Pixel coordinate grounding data
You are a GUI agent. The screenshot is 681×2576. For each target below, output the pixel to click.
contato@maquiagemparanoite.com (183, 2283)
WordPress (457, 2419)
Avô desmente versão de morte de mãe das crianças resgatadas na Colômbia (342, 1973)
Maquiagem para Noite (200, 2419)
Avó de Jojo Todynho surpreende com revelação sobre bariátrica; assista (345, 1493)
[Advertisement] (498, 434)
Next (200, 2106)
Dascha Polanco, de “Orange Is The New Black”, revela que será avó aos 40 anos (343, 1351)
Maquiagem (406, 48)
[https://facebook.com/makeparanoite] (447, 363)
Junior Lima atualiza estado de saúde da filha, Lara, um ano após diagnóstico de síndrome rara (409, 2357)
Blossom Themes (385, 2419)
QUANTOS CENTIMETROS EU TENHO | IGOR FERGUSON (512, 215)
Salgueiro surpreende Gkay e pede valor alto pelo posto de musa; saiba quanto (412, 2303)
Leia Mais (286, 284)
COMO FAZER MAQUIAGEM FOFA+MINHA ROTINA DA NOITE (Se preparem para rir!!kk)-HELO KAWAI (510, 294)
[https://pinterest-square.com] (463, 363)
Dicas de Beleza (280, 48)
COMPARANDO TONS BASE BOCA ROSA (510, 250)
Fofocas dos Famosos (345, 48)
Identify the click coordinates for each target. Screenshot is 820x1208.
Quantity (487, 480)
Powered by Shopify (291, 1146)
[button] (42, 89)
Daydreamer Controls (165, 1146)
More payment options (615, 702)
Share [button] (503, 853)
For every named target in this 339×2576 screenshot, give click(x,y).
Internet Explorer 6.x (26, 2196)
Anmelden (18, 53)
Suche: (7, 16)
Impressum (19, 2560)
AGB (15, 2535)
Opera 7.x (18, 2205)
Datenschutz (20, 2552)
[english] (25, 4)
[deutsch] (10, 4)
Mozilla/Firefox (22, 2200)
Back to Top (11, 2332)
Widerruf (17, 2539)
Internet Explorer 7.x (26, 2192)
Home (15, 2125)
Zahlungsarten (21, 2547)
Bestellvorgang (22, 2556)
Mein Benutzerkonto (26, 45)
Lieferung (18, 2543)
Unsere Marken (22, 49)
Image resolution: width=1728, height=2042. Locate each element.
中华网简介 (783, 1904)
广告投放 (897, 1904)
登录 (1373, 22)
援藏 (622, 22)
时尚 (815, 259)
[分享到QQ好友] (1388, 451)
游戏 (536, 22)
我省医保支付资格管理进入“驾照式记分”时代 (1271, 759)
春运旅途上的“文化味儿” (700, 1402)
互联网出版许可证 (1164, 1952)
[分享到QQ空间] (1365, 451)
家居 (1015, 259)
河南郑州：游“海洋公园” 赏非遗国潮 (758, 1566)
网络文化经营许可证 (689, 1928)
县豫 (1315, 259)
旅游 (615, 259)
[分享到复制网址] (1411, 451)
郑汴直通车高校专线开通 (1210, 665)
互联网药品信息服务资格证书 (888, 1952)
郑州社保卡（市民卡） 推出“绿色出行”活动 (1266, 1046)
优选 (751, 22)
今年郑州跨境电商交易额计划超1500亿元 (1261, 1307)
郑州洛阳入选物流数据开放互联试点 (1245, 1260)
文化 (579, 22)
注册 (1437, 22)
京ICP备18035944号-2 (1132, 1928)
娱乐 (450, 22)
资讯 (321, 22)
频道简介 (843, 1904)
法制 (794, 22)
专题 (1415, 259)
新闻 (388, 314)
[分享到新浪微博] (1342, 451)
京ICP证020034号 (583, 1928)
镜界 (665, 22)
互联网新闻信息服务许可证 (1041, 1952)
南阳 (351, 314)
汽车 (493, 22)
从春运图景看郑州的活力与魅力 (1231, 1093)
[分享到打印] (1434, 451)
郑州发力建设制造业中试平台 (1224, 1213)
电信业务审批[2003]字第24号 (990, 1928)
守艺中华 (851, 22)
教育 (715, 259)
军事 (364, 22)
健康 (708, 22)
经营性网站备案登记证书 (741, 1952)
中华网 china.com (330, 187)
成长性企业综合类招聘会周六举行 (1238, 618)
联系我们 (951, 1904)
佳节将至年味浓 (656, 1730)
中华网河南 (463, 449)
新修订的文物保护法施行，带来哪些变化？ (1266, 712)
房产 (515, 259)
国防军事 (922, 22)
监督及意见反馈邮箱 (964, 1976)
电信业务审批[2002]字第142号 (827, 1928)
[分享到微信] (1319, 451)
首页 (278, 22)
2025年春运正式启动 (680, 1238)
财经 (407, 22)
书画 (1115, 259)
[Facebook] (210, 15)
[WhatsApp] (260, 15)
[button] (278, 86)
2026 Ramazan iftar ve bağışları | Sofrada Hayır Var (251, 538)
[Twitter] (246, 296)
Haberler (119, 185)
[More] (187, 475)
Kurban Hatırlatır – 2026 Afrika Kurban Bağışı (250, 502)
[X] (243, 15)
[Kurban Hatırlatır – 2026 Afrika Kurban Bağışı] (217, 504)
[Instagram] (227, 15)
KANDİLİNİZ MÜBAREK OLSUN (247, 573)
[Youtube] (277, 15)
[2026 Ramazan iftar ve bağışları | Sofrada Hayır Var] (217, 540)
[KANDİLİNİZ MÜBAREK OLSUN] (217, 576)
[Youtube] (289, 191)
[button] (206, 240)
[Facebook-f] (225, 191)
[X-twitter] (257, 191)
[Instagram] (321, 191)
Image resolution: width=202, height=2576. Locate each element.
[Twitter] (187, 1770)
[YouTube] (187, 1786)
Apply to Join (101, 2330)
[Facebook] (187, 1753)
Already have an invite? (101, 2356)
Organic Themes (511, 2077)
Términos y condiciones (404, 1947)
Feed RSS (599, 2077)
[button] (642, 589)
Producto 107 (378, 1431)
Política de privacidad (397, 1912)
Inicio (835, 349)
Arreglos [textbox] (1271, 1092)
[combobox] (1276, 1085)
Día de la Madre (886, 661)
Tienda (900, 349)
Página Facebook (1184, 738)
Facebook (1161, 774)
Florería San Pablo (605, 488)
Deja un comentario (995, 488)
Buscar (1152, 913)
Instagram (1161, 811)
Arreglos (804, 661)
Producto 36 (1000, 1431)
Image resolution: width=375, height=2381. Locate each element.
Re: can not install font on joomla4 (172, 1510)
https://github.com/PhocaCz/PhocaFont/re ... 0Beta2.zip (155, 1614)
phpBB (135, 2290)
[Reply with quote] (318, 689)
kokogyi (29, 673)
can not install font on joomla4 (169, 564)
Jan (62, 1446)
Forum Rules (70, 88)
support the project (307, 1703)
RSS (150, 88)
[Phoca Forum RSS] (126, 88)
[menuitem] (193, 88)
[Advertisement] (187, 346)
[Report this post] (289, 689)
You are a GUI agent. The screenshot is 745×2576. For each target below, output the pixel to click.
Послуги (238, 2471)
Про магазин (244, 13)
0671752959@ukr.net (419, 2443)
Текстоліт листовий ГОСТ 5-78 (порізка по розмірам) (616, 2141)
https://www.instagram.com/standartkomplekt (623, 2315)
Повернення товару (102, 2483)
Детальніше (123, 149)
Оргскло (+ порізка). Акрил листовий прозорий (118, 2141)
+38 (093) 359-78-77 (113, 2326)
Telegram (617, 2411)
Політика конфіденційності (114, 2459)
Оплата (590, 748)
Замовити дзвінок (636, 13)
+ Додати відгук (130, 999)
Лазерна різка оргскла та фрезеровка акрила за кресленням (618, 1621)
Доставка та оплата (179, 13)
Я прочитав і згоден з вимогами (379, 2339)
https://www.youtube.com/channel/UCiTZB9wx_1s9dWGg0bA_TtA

| TASK REQUIREMENTS |
Return the opening line of the data and every line after it through the line containing "Salgueiro surpreende Gkay", please, exactly as written and with nothing added.

| EXERCISE SOLUTION |
You are a GUI agent. The screenshot is 681×2576. For each target below, output the pixel to click.
contato@maquiagemparanoite.com (183, 2283)
WordPress (457, 2419)
Avô desmente versão de morte de mãe das crianças resgatadas na Colômbia (342, 1973)
Maquiagem para Noite (200, 2419)
Avó de Jojo Todynho surpreende com revelação sobre bariátrica; assista (345, 1493)
[Advertisement] (498, 434)
Next (200, 2106)
Dascha Polanco, de “Orange Is The New Black”, revela que será avó aos 40 anos (343, 1351)
Maquiagem (406, 48)
[https://facebook.com/makeparanoite] (447, 363)
Junior Lima atualiza estado de saúde da filha, Lara, um ano após diagnóstico de síndrome rara (409, 2357)
Blossom Themes (385, 2419)
QUANTOS CENTIMETROS EU TENHO | IGOR FERGUSON (512, 215)
Salgueiro surpreende Gkay e pede valor alto pelo posto de musa; saiba quanto (412, 2303)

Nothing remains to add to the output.